Records for locating displayed items:
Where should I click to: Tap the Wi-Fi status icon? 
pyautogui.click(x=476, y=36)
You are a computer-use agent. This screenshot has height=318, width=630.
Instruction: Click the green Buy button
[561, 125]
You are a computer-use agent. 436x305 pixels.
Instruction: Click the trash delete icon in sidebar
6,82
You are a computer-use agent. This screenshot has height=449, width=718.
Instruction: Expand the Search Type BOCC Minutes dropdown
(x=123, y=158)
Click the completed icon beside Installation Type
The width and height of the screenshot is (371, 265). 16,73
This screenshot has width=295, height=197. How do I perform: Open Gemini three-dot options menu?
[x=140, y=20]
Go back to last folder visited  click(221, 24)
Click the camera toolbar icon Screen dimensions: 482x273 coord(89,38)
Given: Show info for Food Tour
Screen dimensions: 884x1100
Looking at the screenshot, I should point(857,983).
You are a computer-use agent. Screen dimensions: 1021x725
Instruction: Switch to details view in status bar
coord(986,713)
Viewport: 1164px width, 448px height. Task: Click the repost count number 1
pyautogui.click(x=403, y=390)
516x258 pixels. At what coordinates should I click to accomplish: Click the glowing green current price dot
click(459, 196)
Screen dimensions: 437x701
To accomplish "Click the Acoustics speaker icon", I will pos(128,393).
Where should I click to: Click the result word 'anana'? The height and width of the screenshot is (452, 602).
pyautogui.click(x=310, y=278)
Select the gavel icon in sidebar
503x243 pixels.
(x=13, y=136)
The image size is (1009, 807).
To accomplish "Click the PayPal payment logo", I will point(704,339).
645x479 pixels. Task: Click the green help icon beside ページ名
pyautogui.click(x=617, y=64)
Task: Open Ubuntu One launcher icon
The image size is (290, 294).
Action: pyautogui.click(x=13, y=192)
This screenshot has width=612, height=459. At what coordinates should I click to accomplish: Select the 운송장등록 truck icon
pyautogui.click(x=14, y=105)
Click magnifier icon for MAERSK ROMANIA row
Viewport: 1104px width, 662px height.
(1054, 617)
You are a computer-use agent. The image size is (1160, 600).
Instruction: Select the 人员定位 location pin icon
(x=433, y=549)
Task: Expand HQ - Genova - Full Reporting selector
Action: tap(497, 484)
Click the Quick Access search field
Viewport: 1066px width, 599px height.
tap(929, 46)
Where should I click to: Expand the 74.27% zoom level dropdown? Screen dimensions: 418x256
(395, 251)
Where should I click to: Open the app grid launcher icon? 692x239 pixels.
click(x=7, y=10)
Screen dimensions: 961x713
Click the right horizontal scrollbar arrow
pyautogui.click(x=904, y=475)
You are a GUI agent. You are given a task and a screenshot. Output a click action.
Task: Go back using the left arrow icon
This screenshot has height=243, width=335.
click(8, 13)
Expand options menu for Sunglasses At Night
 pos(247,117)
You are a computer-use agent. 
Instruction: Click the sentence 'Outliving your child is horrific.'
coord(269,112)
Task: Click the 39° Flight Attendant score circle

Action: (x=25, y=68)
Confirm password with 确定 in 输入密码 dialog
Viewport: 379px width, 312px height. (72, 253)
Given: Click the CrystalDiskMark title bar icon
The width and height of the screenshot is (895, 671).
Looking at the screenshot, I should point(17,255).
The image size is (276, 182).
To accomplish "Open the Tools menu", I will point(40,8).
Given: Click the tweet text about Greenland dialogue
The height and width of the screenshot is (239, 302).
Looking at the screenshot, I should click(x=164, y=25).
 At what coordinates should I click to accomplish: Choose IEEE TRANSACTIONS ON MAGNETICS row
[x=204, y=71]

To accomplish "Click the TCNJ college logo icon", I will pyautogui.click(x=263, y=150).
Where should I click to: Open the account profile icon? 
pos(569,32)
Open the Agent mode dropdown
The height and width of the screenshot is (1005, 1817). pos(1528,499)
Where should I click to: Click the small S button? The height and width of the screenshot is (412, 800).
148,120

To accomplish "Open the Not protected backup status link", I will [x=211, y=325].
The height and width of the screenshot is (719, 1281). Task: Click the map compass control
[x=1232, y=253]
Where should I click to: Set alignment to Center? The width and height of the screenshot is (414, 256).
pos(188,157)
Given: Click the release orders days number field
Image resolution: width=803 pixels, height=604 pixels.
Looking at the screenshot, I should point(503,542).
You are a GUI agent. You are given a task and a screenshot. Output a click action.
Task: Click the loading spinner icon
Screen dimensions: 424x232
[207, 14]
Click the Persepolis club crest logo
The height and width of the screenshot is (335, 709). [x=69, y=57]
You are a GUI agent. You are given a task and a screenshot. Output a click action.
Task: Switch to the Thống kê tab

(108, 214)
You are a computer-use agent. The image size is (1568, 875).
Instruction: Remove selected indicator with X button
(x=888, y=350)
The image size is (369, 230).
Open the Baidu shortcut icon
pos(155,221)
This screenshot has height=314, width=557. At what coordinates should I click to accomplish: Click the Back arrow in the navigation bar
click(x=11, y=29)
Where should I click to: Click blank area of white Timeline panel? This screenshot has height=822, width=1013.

● WHAT TO WORK ON: Retype the lines above with no changes, from the first through the last.

● FULL RESPONSE:
Where should I click to: Tap the Wi-Fi status icon? 
pyautogui.click(x=476, y=36)
You are a computer-use agent. This screenshot has height=318, width=630.
Instruction: Click the green Buy button
[561, 125]
You are a computer-use agent. 436x305 pixels.
Instruction: Click the trash delete icon in sidebar
6,82
You are a computer-use agent. This screenshot has height=449, width=718.
Instruction: Expand the Search Type BOCC Minutes dropdown
(x=123, y=158)
Click the completed icon beside Installation Type
The width and height of the screenshot is (371, 265). 16,73
This screenshot has width=295, height=197. How do I perform: Open Gemini three-dot options menu?
[x=140, y=20]
Go back to last folder visited  click(221, 24)
Click the camera toolbar icon Screen dimensions: 482x273 coord(89,38)
Given: Show info for Food Tour
Screen dimensions: 884x1100
Looking at the screenshot, I should point(857,983).
You are a computer-use agent. Screen dimensions: 1021x725
Instruction: Switch to details view in status bar
coord(986,713)
Viewport: 1164px width, 448px height. Task: Click the repost count number 1
pyautogui.click(x=403, y=390)
516x258 pixels. At what coordinates should I click to accomplish: Click the glowing green current price dot
click(459, 196)
Screen dimensions: 437x701
To accomplish "Click the Acoustics speaker icon", I will pos(128,393).
Where should I click to: Click the result word 'anana'? The height and width of the screenshot is (452, 602).
pyautogui.click(x=310, y=278)
Select the gavel icon in sidebar
503x243 pixels.
(x=13, y=136)
The image size is (1009, 807).
To accomplish "Click the PayPal payment logo", I will point(704,339).
645x479 pixels. Task: Click the green help icon beside ページ名
pyautogui.click(x=617, y=64)
Task: Open Ubuntu One launcher icon
The image size is (290, 294).
Action: pyautogui.click(x=13, y=192)
This screenshot has width=612, height=459. At what coordinates should I click to accomplish: Select the 운송장등록 truck icon
pyautogui.click(x=14, y=105)
Click magnifier icon for MAERSK ROMANIA row
Viewport: 1104px width, 662px height.
(1054, 617)
You are a computer-use agent. The image size is (1160, 600).
Instruction: Select the 人员定位 location pin icon
(x=433, y=549)
Task: Expand HQ - Genova - Full Reporting selector
Action: tap(497, 484)
Click the Quick Access search field
Viewport: 1066px width, 599px height.
tap(929, 46)
Where should I click to: Expand the 74.27% zoom level dropdown? Screen dimensions: 418x256
(395, 251)
Where should I click to: Open the app grid launcher icon? 692x239 pixels.
click(x=7, y=10)
Screen dimensions: 961x713
Click the right horizontal scrollbar arrow
pyautogui.click(x=904, y=475)
You are a GUI agent. You are given a task and a screenshot. Output a click action.
Task: Go back using the left arrow icon
This screenshot has height=243, width=335.
click(8, 13)
Expand options menu for Sunglasses At Night
 pos(247,117)
You are a computer-use agent. 
Instruction: Click the sentence 'Outliving your child is horrific.'
coord(269,112)
Task: Click the 39° Flight Attendant score circle

Action: (x=25, y=68)
Confirm password with 确定 in 输入密码 dialog
Viewport: 379px width, 312px height. (72, 253)
Given: Click the CrystalDiskMark title bar icon
The width and height of the screenshot is (895, 671).
Looking at the screenshot, I should point(17,255).
The image size is (276, 182).
To accomplish "Open the Tools menu", I will point(40,8).
Given: Click the tweet text about Greenland dialogue
The height and width of the screenshot is (239, 302).
Looking at the screenshot, I should click(x=164, y=25).
 At what coordinates should I click to accomplish: Choose IEEE TRANSACTIONS ON MAGNETICS row
[x=204, y=71]

To accomplish "Click the TCNJ college logo icon", I will pyautogui.click(x=263, y=150).
Where should I click to: Open the account profile icon? 
pos(569,32)
Open the Agent mode dropdown
The height and width of the screenshot is (1005, 1817). pos(1528,499)
Where should I click to: Click the small S button? The height and width of the screenshot is (412, 800).
148,120

To accomplish "Open the Not protected backup status link", I will [x=211, y=325].
The height and width of the screenshot is (719, 1281). Task: Click the map compass control
[x=1232, y=253]
Where should I click to: Set alignment to Center? The width and height of the screenshot is (414, 256).
pos(188,157)
Given: Click the release orders days number field
Image resolution: width=803 pixels, height=604 pixels.
Looking at the screenshot, I should point(503,542).
You are a GUI agent. You are given a task and a screenshot. Output a click action.
Task: Click the loading spinner icon
Screen dimensions: 424x232
[207, 14]
Click the Persepolis club crest logo
The height and width of the screenshot is (335, 709). [x=69, y=57]
You are a GUI agent. You are given a task and a screenshot. Output a click action.
Task: Switch to the Thống kê tab

(108, 214)
You are a computer-use agent. The image size is (1568, 875).
Instruction: Remove selected indicator with X button
(x=888, y=350)
The image size is (369, 230).
Open the Baidu shortcut icon
pos(155,221)
This screenshot has height=314, width=557. At what coordinates should I click to accomplish: Click the Back arrow in the navigation bar
click(x=11, y=29)
Where should I click to: Click blank area of white Timeline panel? This screenshot has height=822, width=1013.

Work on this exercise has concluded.